[Records from a data collection]
-*-*-

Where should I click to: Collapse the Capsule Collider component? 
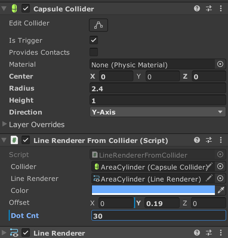[x=4, y=8]
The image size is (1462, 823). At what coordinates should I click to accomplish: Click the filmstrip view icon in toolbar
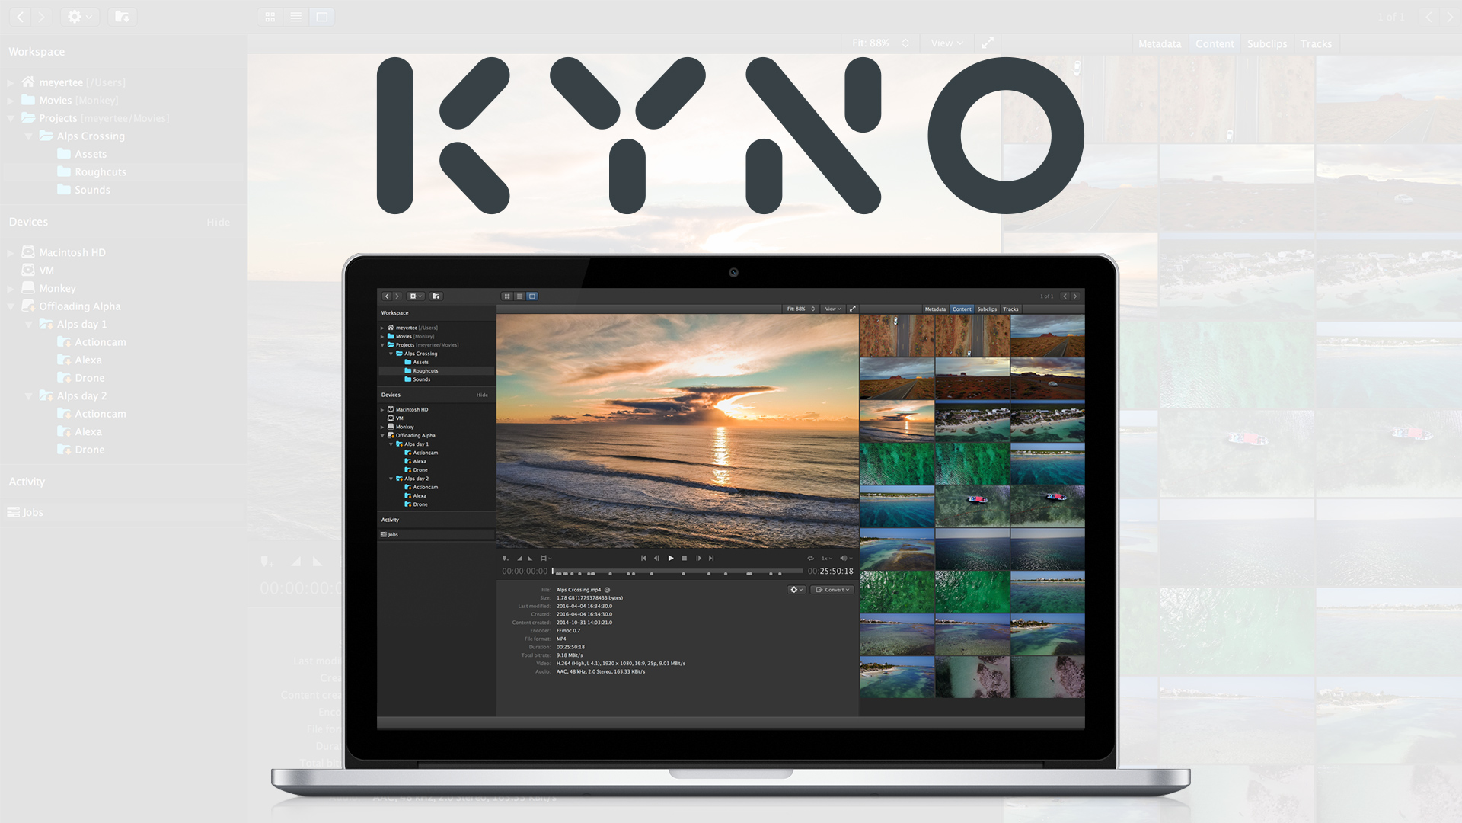click(x=321, y=15)
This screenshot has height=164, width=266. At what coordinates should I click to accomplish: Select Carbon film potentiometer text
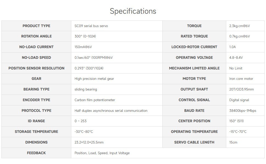coord(95,100)
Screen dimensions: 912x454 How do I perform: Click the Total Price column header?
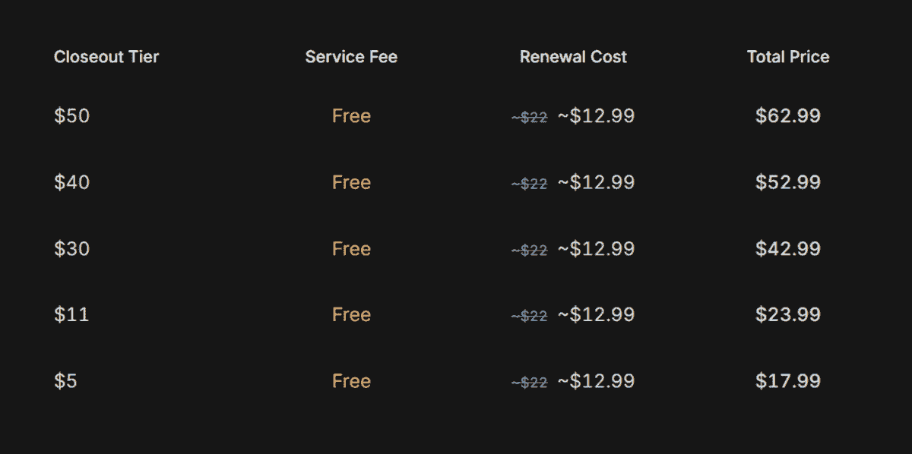tap(788, 57)
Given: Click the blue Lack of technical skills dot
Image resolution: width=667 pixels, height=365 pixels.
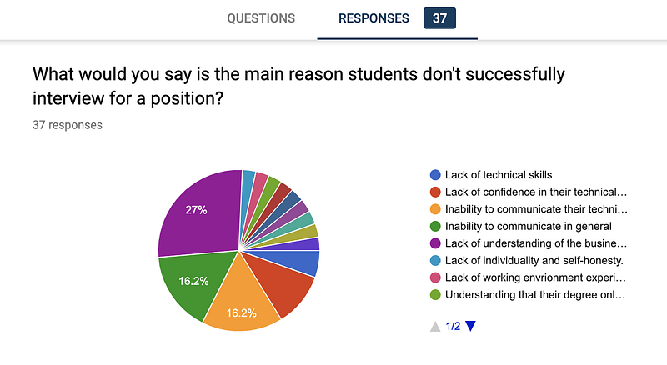Looking at the screenshot, I should (435, 175).
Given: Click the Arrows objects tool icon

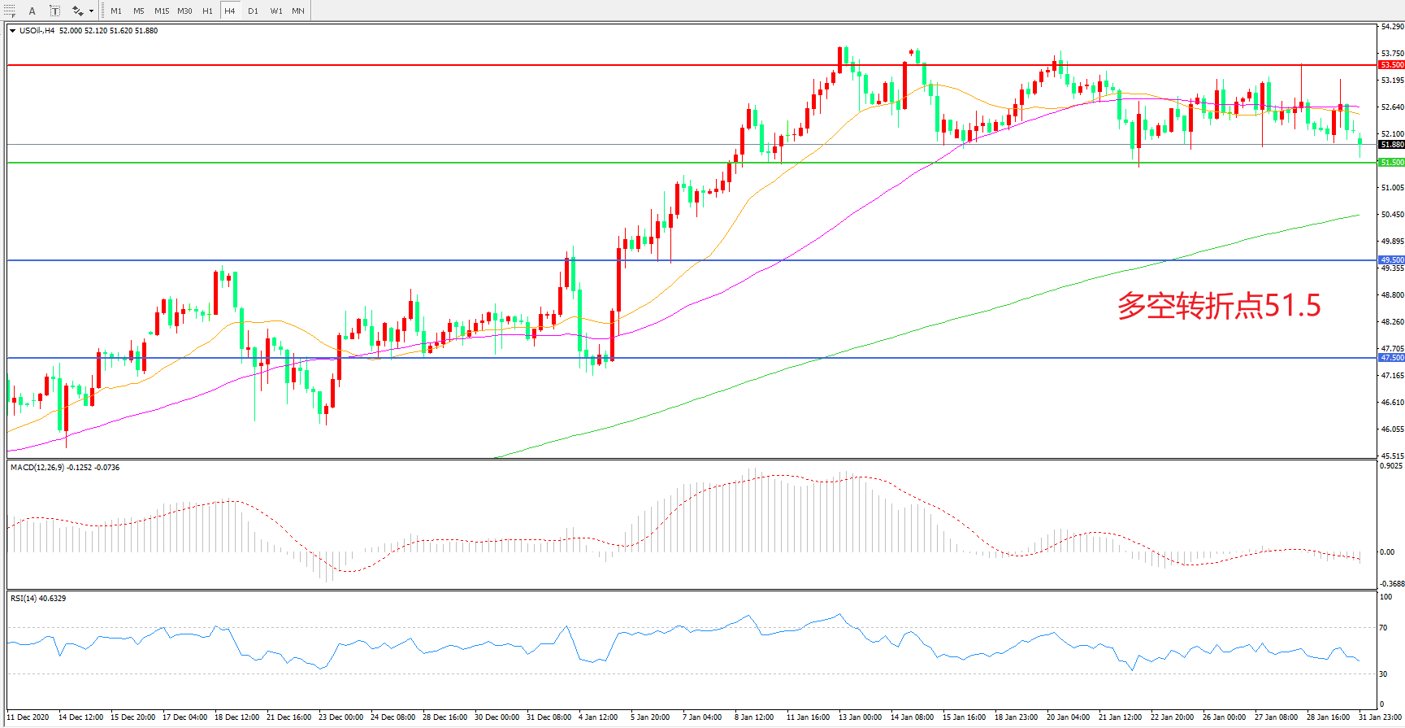Looking at the screenshot, I should tap(77, 11).
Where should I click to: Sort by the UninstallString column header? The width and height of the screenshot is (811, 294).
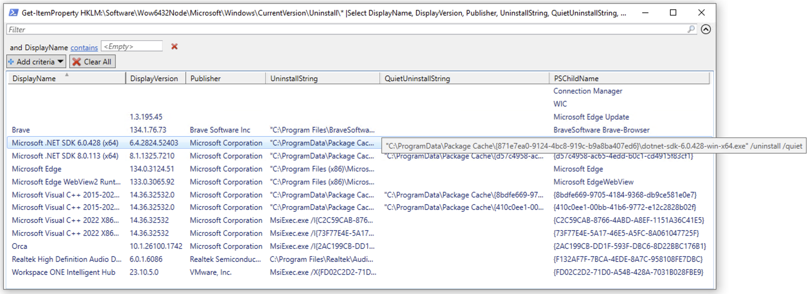[x=294, y=79]

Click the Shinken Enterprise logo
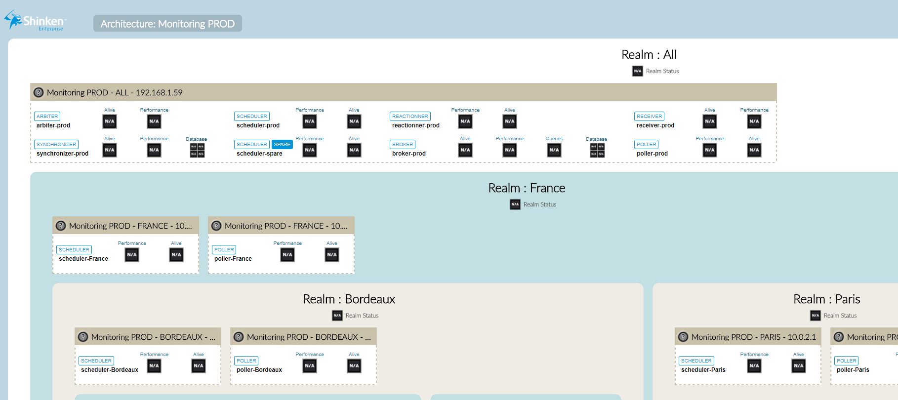[35, 21]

-*-*-

Exercise:
Could you please return the entries above exactly, minus the pictures?

Written response:
Where should I click to: Collapse the Capsule Collider component? 
[x=4, y=8]
The image size is (1462, 823). At what coordinates should I click to accomplish: Click the filmstrip view icon in toolbar
click(x=321, y=15)
This screenshot has height=164, width=266. At what coordinates should I click to accomplish: Select Carbon film potentiometer text
coord(95,100)
Screen dimensions: 912x454 How do I perform: Click the Total Price column header?
tap(788, 57)
Given: Click the blue Lack of technical skills dot
Image resolution: width=667 pixels, height=365 pixels.
Looking at the screenshot, I should (435, 175).
Given: Click the Arrows objects tool icon

Looking at the screenshot, I should tap(77, 11).
Where should I click to: Sort by the UninstallString column header? The width and height of the screenshot is (811, 294).
[x=294, y=79]

Click the Shinken Enterprise logo
[35, 21]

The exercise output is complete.